## REQUIRED ACTION
From the records below, transcribe only the lines running from the one with "[Open link to twitter] (331, 1007)" through the one with "سياسة الخصوصية (142, 2525)". Keep both of those end lines.

Collected data:
····················

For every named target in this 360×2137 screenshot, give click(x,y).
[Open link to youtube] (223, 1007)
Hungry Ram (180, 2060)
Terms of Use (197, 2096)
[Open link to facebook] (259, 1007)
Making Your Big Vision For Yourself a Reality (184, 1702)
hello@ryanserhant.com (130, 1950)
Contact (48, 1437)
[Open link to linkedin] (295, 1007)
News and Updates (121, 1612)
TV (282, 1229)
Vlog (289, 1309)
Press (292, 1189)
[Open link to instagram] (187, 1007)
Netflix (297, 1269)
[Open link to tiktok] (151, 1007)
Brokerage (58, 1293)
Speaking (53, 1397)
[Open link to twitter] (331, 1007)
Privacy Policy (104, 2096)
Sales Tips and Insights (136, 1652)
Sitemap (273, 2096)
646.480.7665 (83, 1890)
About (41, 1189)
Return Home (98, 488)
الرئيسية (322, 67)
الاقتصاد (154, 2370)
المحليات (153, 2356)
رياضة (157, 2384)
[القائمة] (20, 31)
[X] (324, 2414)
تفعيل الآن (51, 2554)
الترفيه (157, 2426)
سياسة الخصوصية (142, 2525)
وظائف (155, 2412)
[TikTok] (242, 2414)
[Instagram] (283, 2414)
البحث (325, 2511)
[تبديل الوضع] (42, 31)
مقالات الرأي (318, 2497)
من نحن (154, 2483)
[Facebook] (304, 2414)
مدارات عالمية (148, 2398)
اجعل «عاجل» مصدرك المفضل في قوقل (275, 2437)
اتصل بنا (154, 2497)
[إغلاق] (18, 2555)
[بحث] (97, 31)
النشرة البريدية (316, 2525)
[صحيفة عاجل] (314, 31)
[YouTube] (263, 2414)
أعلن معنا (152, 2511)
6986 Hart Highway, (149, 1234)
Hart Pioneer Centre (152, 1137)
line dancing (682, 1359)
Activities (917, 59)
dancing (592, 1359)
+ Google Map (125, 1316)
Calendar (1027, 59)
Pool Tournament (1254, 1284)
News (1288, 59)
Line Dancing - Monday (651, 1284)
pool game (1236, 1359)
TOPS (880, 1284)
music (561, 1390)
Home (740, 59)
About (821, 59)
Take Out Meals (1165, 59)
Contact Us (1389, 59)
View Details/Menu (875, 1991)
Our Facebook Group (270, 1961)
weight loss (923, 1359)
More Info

····················

## ANSWER TO THE PROBLEM
[Open link to twitter] (331, 1007)
Privacy Policy (104, 2096)
Sales Tips and Insights (136, 1652)
Sitemap (273, 2096)
646.480.7665 (83, 1890)
About (41, 1189)
Return Home (98, 488)
الرئيسية (322, 67)
الاقتصاد (154, 2370)
المحليات (153, 2356)
رياضة (157, 2384)
[القائمة] (20, 31)
[X] (324, 2414)
تفعيل الآن (51, 2554)
الترفيه (157, 2426)
سياسة الخصوصية (142, 2525)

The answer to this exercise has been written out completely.